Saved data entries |
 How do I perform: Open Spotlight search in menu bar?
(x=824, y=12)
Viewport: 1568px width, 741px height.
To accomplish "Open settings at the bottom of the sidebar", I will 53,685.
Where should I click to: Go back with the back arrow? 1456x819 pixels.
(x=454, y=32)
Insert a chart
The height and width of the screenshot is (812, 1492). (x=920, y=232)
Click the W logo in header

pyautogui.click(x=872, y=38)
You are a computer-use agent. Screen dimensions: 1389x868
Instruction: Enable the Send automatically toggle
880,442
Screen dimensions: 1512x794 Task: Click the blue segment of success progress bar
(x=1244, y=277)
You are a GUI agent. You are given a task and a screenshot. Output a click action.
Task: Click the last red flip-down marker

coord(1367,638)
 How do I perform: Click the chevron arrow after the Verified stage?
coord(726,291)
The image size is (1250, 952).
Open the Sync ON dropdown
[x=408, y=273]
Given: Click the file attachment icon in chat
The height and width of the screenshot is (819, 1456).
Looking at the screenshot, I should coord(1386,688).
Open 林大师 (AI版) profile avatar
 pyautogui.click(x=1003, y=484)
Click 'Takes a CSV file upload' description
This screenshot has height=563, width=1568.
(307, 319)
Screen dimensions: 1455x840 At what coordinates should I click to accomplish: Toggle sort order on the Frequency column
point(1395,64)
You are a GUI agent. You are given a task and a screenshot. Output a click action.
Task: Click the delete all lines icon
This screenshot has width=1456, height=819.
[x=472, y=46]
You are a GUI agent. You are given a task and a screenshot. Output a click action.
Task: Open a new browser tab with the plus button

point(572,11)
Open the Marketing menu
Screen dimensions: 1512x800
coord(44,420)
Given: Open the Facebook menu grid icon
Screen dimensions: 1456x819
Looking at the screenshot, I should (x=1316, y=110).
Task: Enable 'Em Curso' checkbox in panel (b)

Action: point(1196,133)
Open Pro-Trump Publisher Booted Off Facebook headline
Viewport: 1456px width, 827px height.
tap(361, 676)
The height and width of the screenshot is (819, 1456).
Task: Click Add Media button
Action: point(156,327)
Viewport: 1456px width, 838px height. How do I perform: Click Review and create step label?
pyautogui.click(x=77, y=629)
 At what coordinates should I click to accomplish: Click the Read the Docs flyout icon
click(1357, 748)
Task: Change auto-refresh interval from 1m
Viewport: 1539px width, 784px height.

Problem to work on | Would you filter the entries above and keep each line that has the word "Facebook"?

Response |
Given: Open the Facebook menu grid icon
Open Pro-Trump Publisher Booted Off Facebook headline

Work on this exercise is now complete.